The local head of the Southern Christian Leadership Conference (SCLC) said Friday it will lead a drive to gather signatures to place the issue on the August ballot and rename the thoroughfare Martin Luther King Jr. Boulevard. The drive is in reaction to a recent decision by the Kansas City Parks and Recreation Board to oppose the change.
"It is an affront to the African American community," said the Rev. Dr. Percy Howard Jr., senior pastor at St. Mark Union Church. "It is offensive and insensitive to our own racial and cultural identity as a community to assume that we do not have the empowerment or wisdom to desire a street named after one of our heroes."
About 900 streets in 42 states carry King's name. Kansas City is believed to be one of the larger metropolitan areas without one. The proposal would rename a once-majestic boulevard that winds through the heart of the city from Lexington Avenue in northeast to E. 79th Street. It is part of the original park and boulevard system designed in the late 19th century by George Kessler, and named for Paseo de la Reforma, an iconic Mexico City thoroughfare.
Howard said organizers will launch the petition initiative at a rally and march next Friday commemorating the civil rights icon, who died on April 4, 1968. U.S. Rep. Emanuel Cleaver, who has long supported naming a Kansas City street for King, founding president of the SCLC, is scheduled to speak.
"In this day and time, we believe Kansas City is far behind the acceptable norm for this issue," Howard said.
Howard and Bishop Mark C. Tolbert, pastor of Victorious Life Church at 34th and The Paseo, met with the park board last Oct. 3 to propose the name change as a symbol of peace and unity for the city. The five-member panel has jurisdiction over the city's boulevards.
According to board minutes, there was no subsequent public discussion of the proposal, said board secretary Karmen Houston.
On March 23, board president Jean-Paul Chaurand informed Howard and Tolbert in a letter that long-standing naming policy is to honor only those "who have made significant and outstanding contributions of land, funds, goods or services" to the city or park system.
He noted that the system already has a 42-acre park at Swope Parkway and Woodland Avenue named for King.
Chaurand added that the board "unequivocally recognizes the tremendous contributions and sacrifices made by Dr. King to our country and society." He said he would recommend that the City Council establish a commission to explore ways Kansas City could best honor King and his legacy.
Howard said Friday that the commission proposal is tantamount to a "no," calling it a "delay-denial."
A spokeswoman said Chaurand, vice president of the H&R Bloch foundation, was on vacation and not returning messages.
Efforts to rename The Paseo go back to early 2016, when clergy in churches along The Paseo began planning a proposal for the park board.
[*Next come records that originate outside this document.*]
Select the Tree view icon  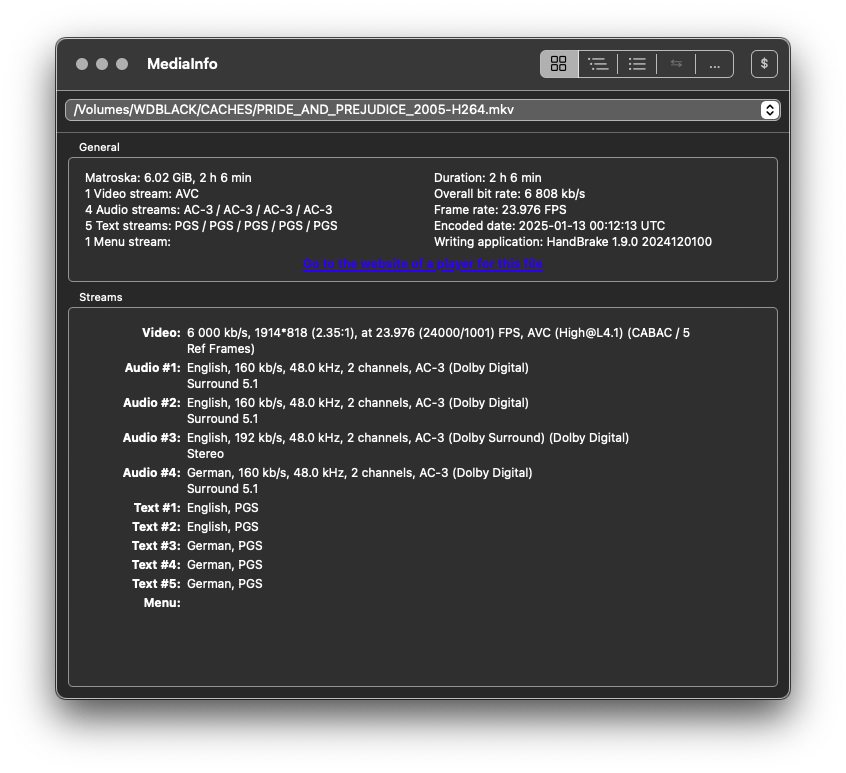[598, 64]
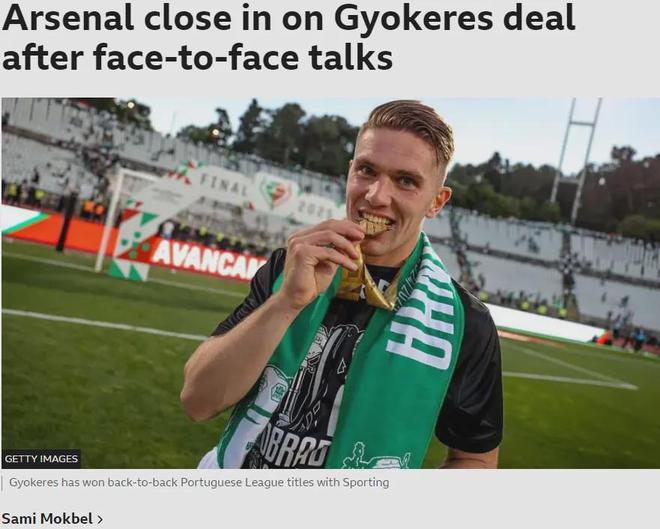
Task: Select the GETTY IMAGES credit label
Action: 41,459
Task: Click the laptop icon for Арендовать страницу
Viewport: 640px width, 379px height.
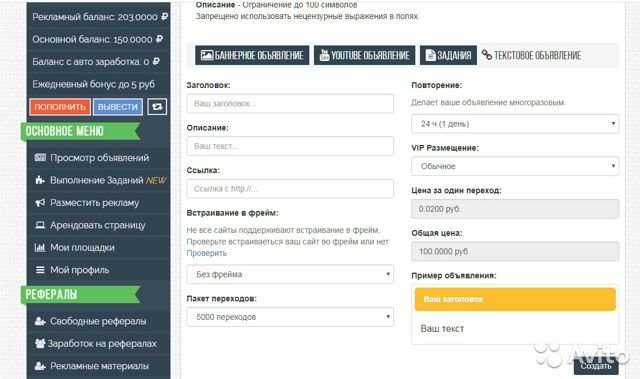Action: click(x=40, y=225)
In a January 2016 letter to Chaurand, Cleaver said that because the street was not named for a Latino individual, community leaders raised no objections.
In 2011, City Councilman Jermaine Reed proposed renaming Prospect Avenue, an idea that drew little community support because of the street's poor economic condition. The proposal was so unpopular it became one of the issues cited in a petition for an attempted recall of the 3rd District councilman in 2012.
Reed said Friday he supports changing The Paseo's name.
"Kansas City is long overdue for honoring Dr. King's name," he said.
Reed, who said he wasn't aware of the petition initiative, said he has been advised by city attorneys that the City Council could overrule the park board on the renaming.
"The council has an obligation to take up the issue one way or another," he said.
With its wide green medians, The Paseo may be seen as a more appropriate choice than Prospect, activists said.
"There is a lot more support for The Paseo because it is a boulevard that runs through a significant part of the African American community," said attorney Clinton Adams.
Advocates for the renaming must collect 1,708 valid signatures of registered voters by mid-May to qualify for the August ballot. The number of signatures is determined by a percentage of the total votes cast in the last mayoral election.